Listed entries:
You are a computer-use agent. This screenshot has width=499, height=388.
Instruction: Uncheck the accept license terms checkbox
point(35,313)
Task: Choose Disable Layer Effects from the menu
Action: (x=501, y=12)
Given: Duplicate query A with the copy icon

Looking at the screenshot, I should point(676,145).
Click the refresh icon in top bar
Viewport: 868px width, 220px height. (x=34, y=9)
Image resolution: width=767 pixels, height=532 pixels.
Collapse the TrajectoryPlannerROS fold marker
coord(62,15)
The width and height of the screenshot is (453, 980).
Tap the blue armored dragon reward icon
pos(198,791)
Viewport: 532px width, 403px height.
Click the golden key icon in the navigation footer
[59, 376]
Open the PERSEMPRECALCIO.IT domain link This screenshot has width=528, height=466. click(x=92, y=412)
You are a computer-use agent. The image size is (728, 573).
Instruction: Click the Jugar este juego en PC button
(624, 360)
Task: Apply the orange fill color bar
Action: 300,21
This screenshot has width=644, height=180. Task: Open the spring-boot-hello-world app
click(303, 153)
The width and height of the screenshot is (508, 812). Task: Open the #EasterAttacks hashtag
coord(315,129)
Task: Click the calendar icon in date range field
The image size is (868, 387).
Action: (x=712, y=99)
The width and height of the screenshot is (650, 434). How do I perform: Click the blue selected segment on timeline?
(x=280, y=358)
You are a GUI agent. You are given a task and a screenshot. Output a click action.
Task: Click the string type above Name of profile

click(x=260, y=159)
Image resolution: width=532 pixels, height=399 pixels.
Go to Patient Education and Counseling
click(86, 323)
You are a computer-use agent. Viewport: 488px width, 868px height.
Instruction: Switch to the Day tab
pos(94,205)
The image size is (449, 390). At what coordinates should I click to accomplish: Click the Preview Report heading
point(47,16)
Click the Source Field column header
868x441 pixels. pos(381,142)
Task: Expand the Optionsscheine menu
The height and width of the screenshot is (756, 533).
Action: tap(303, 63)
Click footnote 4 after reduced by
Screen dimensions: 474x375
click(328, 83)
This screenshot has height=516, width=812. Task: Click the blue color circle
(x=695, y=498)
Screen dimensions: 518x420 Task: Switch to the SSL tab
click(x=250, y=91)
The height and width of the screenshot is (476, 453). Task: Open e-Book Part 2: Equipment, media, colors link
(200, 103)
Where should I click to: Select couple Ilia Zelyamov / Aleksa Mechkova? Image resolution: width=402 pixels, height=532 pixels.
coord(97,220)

What you will do: Transcribe everything in the entries above from the line containing "Viewport: 532px width, 403px height." down to the line containing "Action: (x=712, y=99)", keeping both of those lines.

Problem solution:
Viewport: 532px width, 403px height.
Click the golden key icon in the navigation footer
[59, 376]
Open the PERSEMPRECALCIO.IT domain link This screenshot has width=528, height=466. click(x=92, y=412)
You are a computer-use agent. The image size is (728, 573).
Instruction: Click the Jugar este juego en PC button
(624, 360)
Task: Apply the orange fill color bar
Action: 300,21
This screenshot has width=644, height=180. Task: Open the spring-boot-hello-world app
click(303, 153)
The width and height of the screenshot is (508, 812). Task: Open the #EasterAttacks hashtag
coord(315,129)
Task: Click the calendar icon in date range field
The image size is (868, 387).
Action: (x=712, y=99)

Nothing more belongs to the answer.